Pintando o SeteAzul

Um em cada três que tiveram Covid-19 recebeu diagnóstico de doença mental ou neurológica depois

Por Mais Ceará em 06/04/2021 às 21:17:45

 

Segundo eles, ansiedade (17%), transtornos de humor (14%), abuso de substâncias (7%) e insônia (5) foram os diagnósticos mais comuns que os sobreviventes da Covid-19 receberam.

Doenças neurológicas foram mais raras mas não incomuns entre afetados gravemente pelo coronavírus. Elas incluem hemorragia cerebral (0,6%), AVC (acidente vascular cerebral) isquêmico (2,1%) e demência (0,7%).

Essas doenças foram mais comuns em pacientes com Covid-19 do que entre os que tiveram gripe ou outras doenças do trato respiratório no mesmo período analisado, o que sugere um impacto específico do coronavírus.

Os riscos também foram maiores em pacientes que tiveram um quadro grave de Covid -mas não se limitaram a eles.

Doenças neurológicas ou psiquiátricas foram diagnosticadas, em geral, em 34% dos sobreviventes, mas em 38% dos que receberam atendimento hospitalar, em 46% daqueles que ficaram internados em UTI e em 62% dos que tiveram “delirium” (encefalopatia) durante o período da infecção.

Segundo Max Taquet, pesquisador da Universidade de Oxford e coautor do estudo, agora é preciso ver o que acontece com os pacientes depois de seis meses. O estudo, diz ele, não revela os mecanismos envolvidos no aumento dos riscos, mas aponta a necessidade urgente de identificá-los para que seja possível preveni-los ou tratá-los.

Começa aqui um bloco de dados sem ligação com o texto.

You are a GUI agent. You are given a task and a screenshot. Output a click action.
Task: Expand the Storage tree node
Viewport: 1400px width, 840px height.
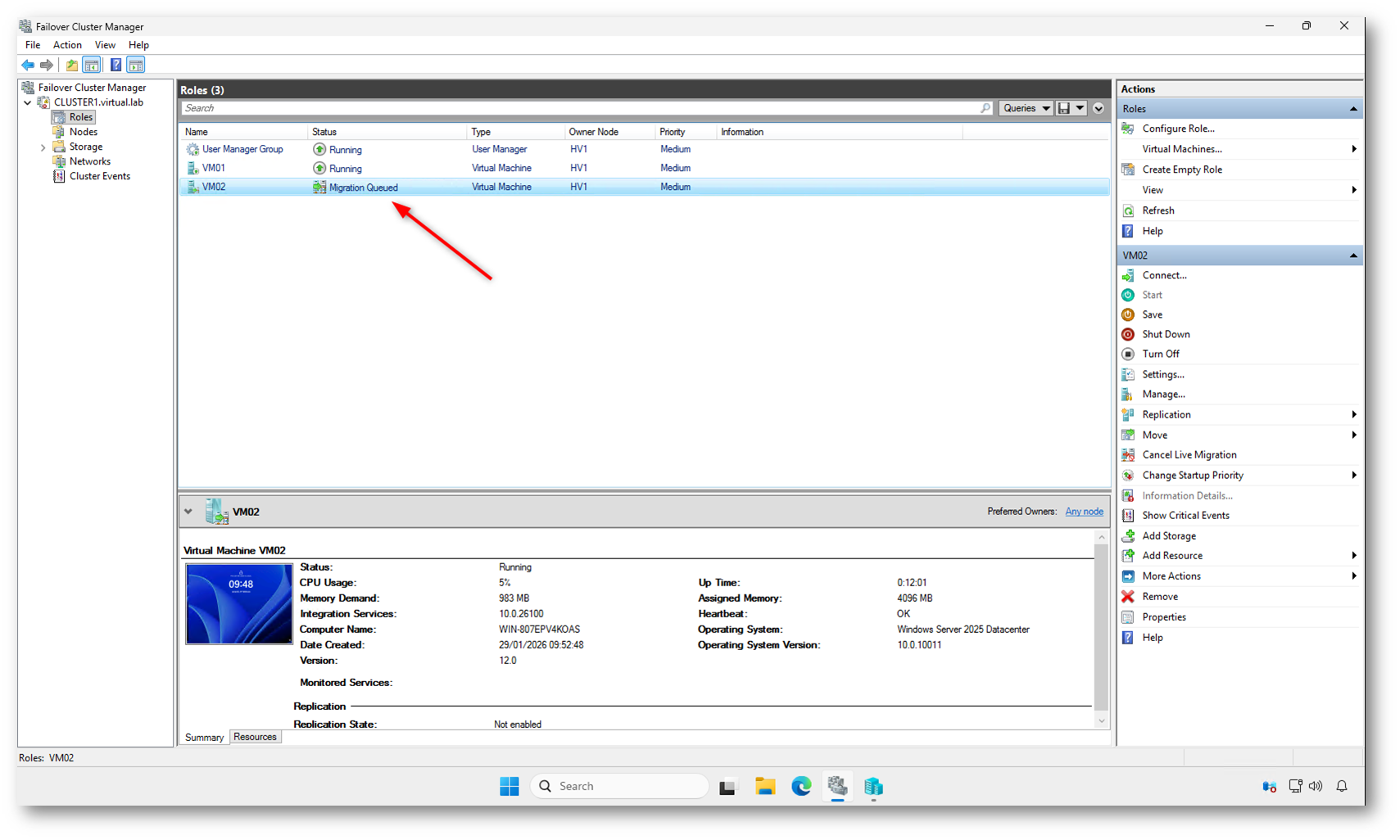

“Apesar de o risco dessas doenças ser pequeno do ponto de vista individual, os efeitos na população como um todo são consideráveis para os sistemas de saúde e de assistência social, por causa da escala da pandemia e levando em conta que muitas dessas enfermidades são crônicas”, disse em um comunicado Paul Harrison, autor principal do estudo e professor da Universidade de Oxford.

O estudo tem limitações, de acordo com os autores, como o fato de que muitas pessoas com Covid-19 têm sintomas leves ou são assintomáticas e não procuram um serviço de saúde; a população estudada, portanto, tem mais chance de ter sido afetada mais gravemente pela Covid do que a população geral.